"""

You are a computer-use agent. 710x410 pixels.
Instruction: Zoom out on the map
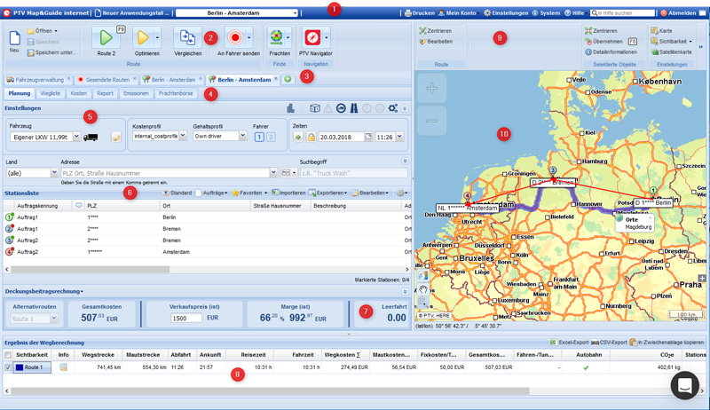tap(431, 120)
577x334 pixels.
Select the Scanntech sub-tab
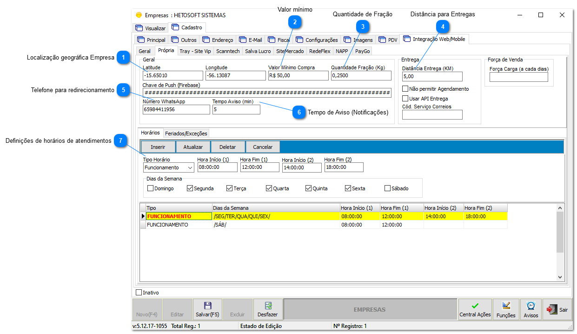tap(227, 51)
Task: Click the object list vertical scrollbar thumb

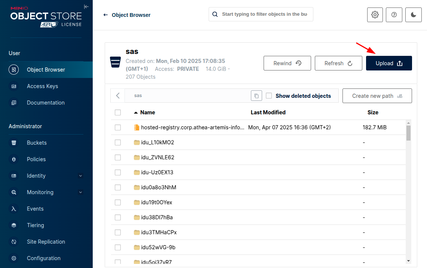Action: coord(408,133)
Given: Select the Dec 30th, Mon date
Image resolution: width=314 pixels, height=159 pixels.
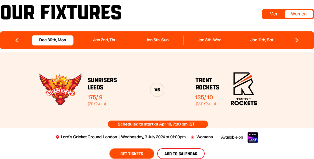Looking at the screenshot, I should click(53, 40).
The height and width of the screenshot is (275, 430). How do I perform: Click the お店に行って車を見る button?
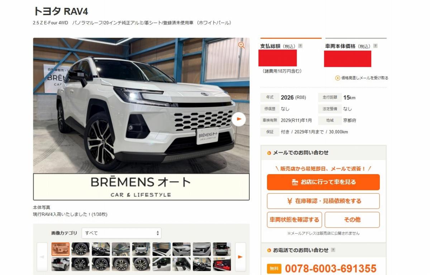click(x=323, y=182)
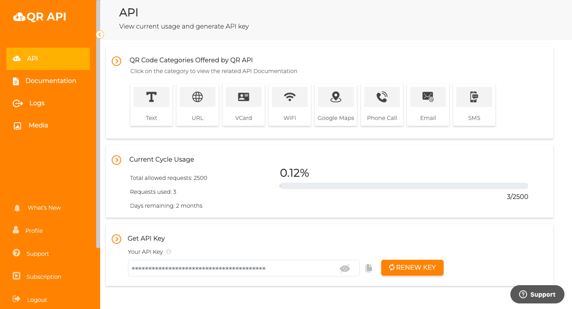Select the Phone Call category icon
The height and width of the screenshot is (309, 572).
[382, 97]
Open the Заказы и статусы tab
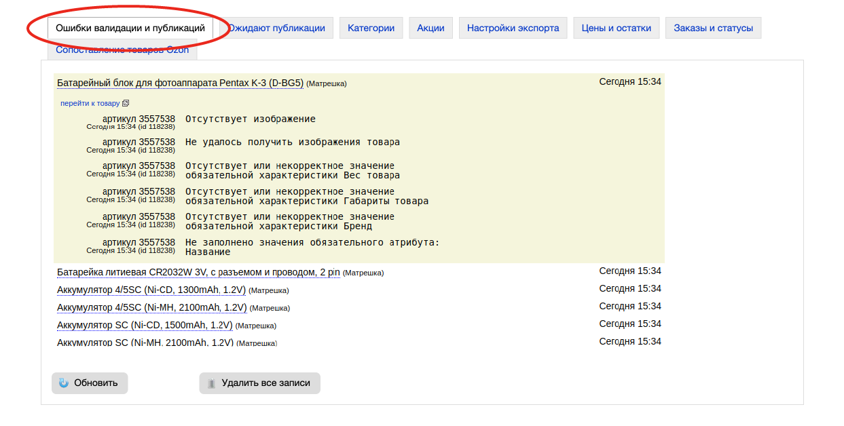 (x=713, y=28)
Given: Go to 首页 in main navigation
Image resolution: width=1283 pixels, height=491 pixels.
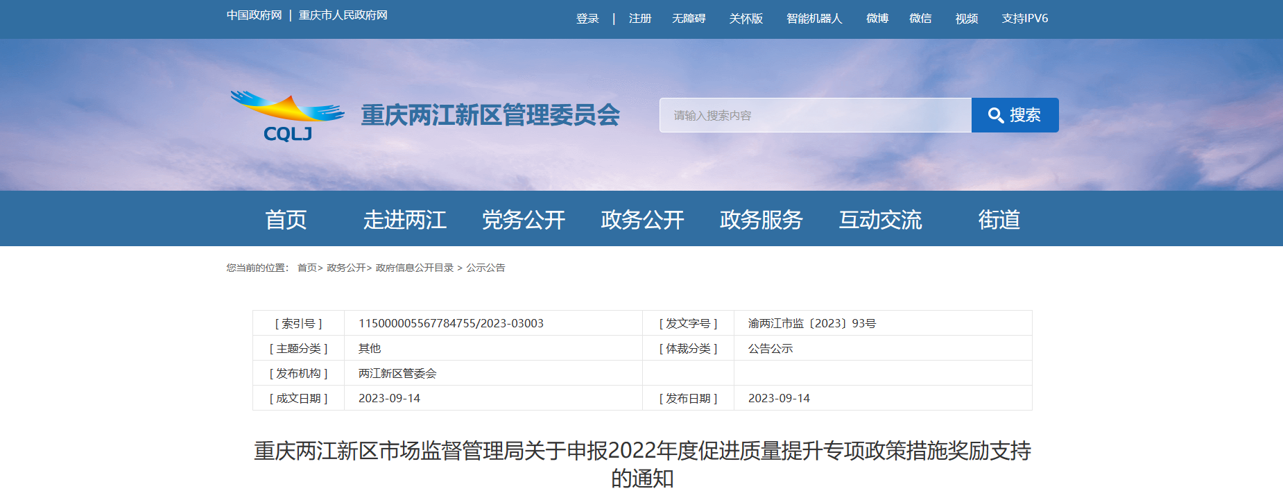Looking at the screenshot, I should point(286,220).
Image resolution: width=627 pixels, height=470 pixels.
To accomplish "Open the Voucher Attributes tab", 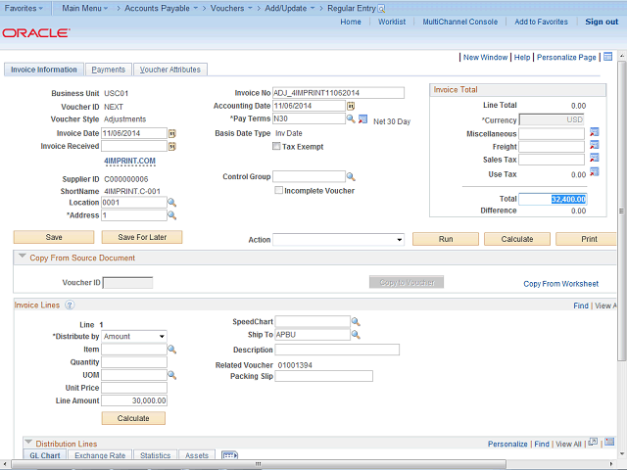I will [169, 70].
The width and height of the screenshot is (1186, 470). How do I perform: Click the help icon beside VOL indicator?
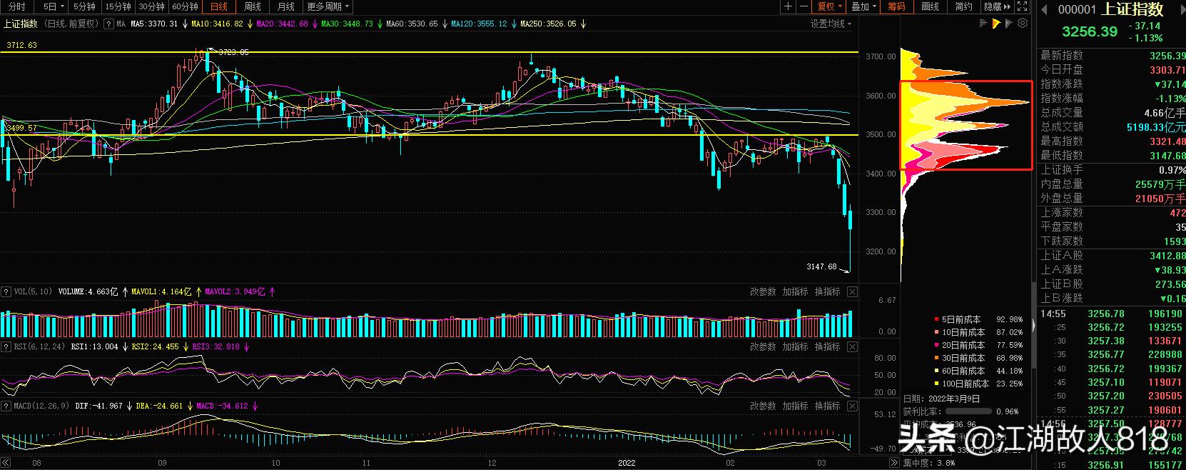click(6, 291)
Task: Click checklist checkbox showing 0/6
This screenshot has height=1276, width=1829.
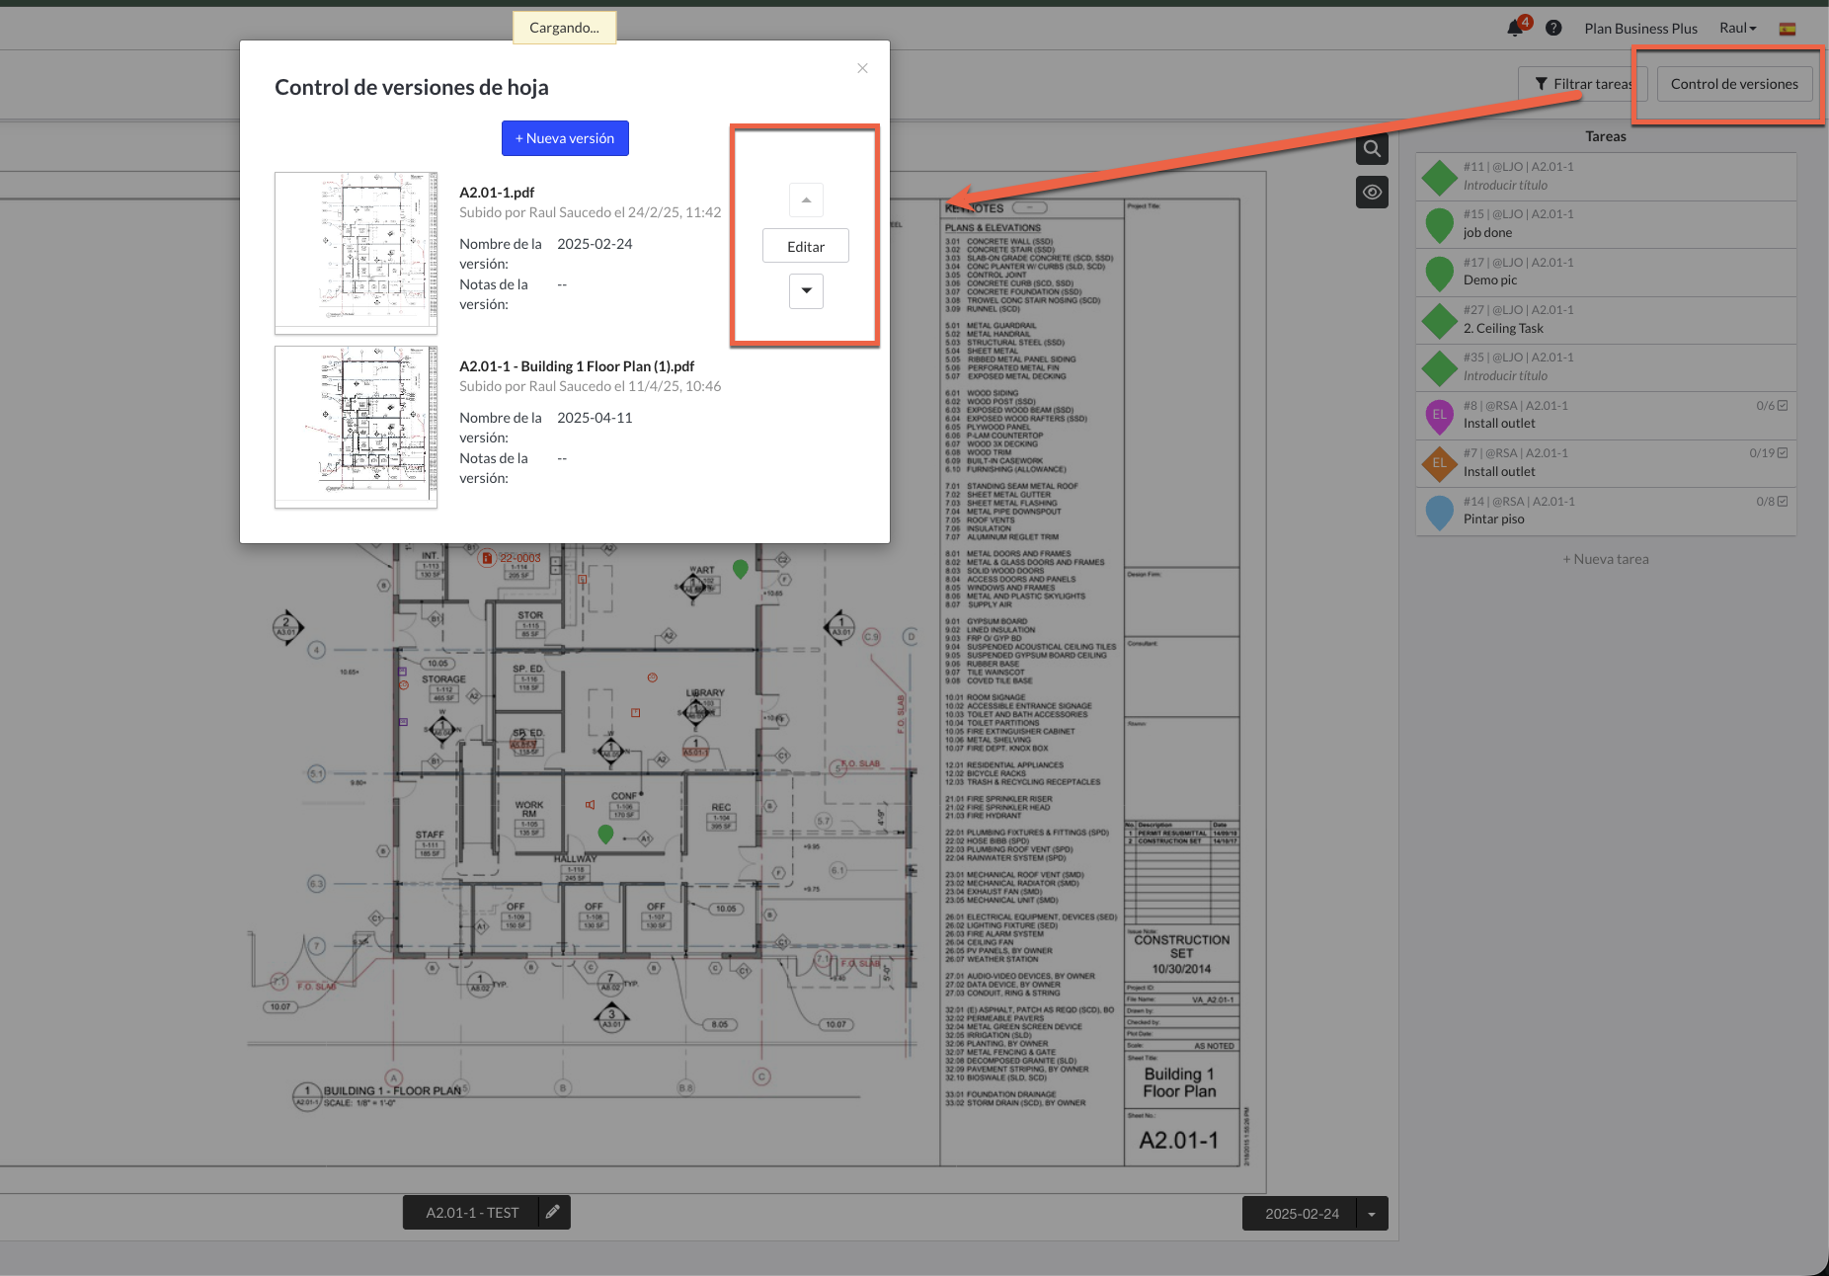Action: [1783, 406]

"""

- _TASK GOAL_:
Return each line from the data where the string "Given" can be found.

- _SOLUTION FOR THIS PROBLEM_:
Given: Select the Dec 30th, Mon date
Given: Go to 首页 in main navigation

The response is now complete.